Consumer confidence hit an 18-year high in September, a positive indicator for spending going into the holiday shopping season, as robust job growth and a strong economic outlook bolstered Americans’ expectations for the future.


State of Business

Civilian aircraft orders comprised the majority of business spending in August, according to the Census Bureau’s advance durable goods report. New orders for all durable goods in August increased by $11.1 billion or 4.5 percent month-on-month (m/m) from July.


Consumer Spending

Consumer spending cooled slightly in August to the lowest monthly increase in six months. According to the Commerce Department, personal consumption expenditures (PCE) increased at 0.3 percent in August from July.


Travel Trends Index

Travel to and within the U.S. grew 3.8 percent year-over-year in August, according to U.S. Travel Association’s latest Travel Trends Index (TTI)—marking the industry’s 104th straight month of overall expansion.

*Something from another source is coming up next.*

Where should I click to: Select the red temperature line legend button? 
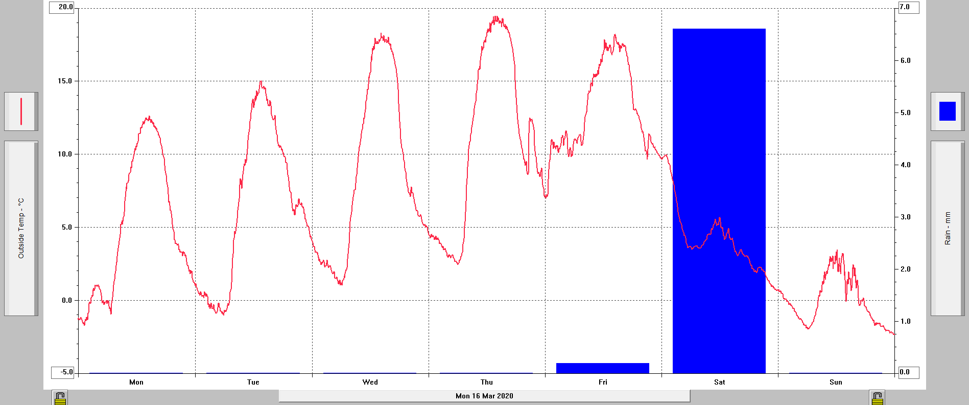[21, 111]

U.S. Travel economists remain wary that the decelerated rate of international inbound travel will cause the U.S. to fall even further behind global competitors.



The U.S. economy added 134,000 jobs in September and the unemployment rate fell to 3.7 percent, the lowest level since December 1969 according to the Bureau of Labor Statistics. Hurricane Florence may have impacted jobs results, with leisure and hospitality employment down slightly after trending upwards over the last several months.

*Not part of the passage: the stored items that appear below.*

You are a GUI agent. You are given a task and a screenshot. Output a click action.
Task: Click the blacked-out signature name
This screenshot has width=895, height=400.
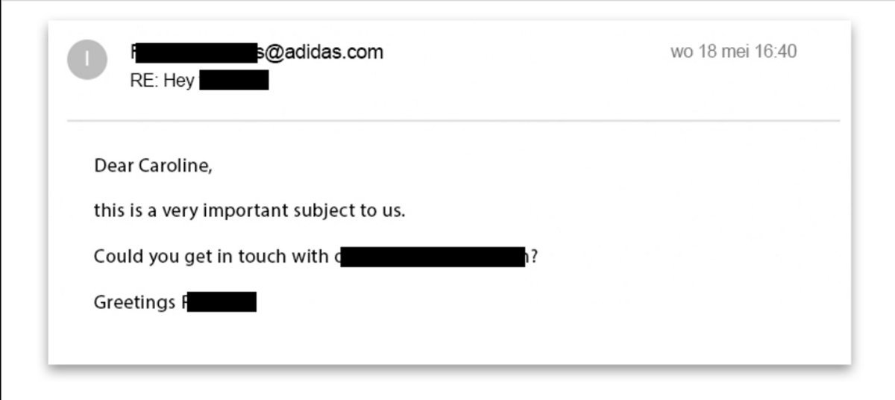(x=222, y=302)
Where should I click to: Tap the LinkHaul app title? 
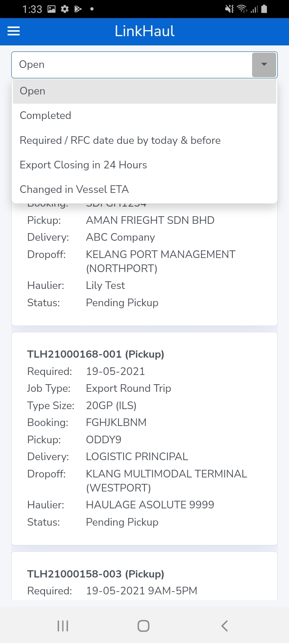pos(145,31)
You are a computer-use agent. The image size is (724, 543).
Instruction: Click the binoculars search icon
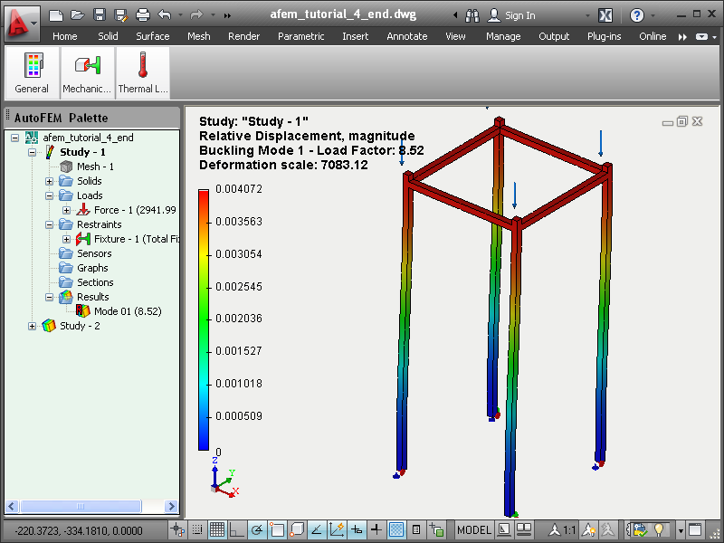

Strong consumer confidence and optimism about the economy will continue to bode well for domestic travel even though wage growth has basically stalled. The lodging industry reported its first slowdown in RevPAR growth in more than 102 months – largely as a result of the demand surge created in the wake of 2017 hurricanes.

Domestic Travel

The latest U.S. Travel Barometer reported that of U.S. residents searching for lodging in September, 83 percent searched for lodging within the United States - slightly higher than the 80 percent indicating domestic travel intent last September.

International Travel

Nearly 25 million international visitors traveled to the U.S. in the first four months of 2018, according to recently released visitation data from the Commerce Department’s National Travel & Tourism Office.

Lodging Industry

Preliminary lodging data from STR suggests September will end the streak for U.S. hotel industry’s long run of revenue per available room (RevPAR) growth at 102 months. The early numbers indicate U.S. hotel RevPAR will be flat to down 2 percent overall.

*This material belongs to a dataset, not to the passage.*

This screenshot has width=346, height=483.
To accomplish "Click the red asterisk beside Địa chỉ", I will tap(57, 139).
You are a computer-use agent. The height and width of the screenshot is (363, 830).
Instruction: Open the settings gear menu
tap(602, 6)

September 2018 average gas prices remained virtually unchanged from August according to the Energy Department. The average price of retail gasoline across all formulations and grades in the U.S. reached $2.92 in September.


Member Webinar Series

This month's Debrief webinar—The State of International Travel—will be held on Tuesday, October 30 from 2:00-2:45 p.m. ET. U.S. Travel will provide an overview of the recently-released National Travel and Tourism Office international inbound travel visitation numbers.


U.S. Travel Updates

Based on recently released National Travel and Tourism Office (NTTO) visitation data, the U.S. welcomed nearly 77 million international visitors into the country in 2017, a 0.7 percent increase from 2016. We have included these NTTO revisions in our numerous factsheets and data products.